Dataset records

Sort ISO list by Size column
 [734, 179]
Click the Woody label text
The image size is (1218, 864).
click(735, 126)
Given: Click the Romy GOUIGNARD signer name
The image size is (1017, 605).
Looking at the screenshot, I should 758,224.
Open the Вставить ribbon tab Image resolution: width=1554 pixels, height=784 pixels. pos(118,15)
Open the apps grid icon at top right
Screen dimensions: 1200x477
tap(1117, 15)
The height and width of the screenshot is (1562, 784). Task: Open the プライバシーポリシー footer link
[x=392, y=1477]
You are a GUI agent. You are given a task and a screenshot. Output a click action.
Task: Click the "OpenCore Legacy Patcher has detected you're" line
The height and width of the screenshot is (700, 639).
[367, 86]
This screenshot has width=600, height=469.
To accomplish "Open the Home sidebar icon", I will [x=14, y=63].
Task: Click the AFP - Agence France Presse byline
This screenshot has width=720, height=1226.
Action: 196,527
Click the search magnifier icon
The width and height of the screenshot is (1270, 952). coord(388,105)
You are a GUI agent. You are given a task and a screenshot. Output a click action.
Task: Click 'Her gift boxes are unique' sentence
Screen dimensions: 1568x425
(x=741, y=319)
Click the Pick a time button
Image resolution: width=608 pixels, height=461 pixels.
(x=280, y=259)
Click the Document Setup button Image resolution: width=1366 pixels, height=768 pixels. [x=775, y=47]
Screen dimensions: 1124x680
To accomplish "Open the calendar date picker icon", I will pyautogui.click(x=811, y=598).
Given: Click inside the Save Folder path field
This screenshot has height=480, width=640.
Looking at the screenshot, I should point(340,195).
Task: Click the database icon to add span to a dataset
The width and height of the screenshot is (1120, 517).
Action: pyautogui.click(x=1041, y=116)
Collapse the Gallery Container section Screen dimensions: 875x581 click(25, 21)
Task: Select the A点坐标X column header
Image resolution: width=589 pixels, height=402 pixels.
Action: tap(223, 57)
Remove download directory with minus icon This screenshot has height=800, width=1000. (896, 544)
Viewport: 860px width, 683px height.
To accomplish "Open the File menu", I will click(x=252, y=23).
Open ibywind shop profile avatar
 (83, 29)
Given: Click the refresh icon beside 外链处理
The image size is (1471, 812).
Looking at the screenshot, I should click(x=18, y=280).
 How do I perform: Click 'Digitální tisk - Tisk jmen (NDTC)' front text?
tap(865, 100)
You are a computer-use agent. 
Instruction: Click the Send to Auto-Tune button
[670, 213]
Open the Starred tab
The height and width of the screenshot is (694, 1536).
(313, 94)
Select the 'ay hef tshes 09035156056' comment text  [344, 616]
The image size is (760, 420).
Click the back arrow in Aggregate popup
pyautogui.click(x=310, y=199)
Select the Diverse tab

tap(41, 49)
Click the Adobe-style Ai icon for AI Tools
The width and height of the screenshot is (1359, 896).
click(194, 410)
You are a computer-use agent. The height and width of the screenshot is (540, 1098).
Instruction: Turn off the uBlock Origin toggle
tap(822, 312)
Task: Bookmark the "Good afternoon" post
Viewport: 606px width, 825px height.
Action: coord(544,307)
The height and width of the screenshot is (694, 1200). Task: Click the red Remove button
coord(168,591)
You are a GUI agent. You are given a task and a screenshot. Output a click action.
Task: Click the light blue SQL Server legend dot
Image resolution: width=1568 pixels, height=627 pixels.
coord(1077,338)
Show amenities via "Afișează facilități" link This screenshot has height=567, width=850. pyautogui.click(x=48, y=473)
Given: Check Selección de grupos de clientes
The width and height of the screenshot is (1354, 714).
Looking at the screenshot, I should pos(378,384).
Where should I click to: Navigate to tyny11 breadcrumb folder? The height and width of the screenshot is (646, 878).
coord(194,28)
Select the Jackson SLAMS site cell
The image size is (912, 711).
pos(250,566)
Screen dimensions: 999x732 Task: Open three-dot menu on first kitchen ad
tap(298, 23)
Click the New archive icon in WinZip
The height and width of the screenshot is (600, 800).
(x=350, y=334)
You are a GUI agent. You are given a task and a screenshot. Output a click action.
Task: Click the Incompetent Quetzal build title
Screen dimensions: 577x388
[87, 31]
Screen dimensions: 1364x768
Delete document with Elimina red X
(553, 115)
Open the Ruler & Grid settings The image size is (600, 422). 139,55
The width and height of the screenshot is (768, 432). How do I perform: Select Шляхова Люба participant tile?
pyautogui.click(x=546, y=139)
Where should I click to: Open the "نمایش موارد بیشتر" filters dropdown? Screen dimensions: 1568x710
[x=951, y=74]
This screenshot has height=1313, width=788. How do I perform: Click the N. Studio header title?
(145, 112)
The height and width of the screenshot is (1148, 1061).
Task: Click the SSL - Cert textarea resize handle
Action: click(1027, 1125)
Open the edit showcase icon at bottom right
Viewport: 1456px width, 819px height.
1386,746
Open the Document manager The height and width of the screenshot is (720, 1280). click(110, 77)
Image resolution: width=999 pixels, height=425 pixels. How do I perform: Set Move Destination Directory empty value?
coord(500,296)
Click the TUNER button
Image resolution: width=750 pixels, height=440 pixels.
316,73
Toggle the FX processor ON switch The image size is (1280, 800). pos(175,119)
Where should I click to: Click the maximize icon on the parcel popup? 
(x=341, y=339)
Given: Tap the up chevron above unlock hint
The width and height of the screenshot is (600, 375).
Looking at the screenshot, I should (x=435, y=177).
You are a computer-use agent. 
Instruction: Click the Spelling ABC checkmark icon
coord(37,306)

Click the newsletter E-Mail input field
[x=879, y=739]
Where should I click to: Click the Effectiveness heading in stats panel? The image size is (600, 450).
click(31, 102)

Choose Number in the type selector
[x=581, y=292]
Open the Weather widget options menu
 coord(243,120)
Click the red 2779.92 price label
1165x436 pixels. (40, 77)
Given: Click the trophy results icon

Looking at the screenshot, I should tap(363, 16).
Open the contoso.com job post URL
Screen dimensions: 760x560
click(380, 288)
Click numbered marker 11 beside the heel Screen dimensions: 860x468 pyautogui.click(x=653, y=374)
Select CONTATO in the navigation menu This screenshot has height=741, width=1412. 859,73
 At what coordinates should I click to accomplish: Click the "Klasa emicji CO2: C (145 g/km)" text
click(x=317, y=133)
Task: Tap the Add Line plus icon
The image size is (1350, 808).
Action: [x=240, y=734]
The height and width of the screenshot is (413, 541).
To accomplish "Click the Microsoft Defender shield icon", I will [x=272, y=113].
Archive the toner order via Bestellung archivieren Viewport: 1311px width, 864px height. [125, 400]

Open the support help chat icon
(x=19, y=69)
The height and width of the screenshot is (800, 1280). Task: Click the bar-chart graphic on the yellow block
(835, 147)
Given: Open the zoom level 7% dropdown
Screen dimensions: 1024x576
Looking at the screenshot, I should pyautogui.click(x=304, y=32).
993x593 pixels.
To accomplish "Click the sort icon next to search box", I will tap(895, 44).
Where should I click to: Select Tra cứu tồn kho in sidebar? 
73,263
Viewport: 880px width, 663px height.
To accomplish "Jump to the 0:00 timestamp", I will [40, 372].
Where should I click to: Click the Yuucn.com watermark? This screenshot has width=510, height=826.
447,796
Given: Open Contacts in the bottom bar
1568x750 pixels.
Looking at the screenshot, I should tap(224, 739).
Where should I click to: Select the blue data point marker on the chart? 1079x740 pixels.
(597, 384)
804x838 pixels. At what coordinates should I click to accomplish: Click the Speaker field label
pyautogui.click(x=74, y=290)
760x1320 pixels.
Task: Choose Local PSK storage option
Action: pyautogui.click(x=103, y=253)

[Assigned task]:
When a line of the records has the word "bottom", pick it out and copy it.

[Answer box]:
Open the edit showcase icon at bottom right
Given: Open Contacts in the bottom bar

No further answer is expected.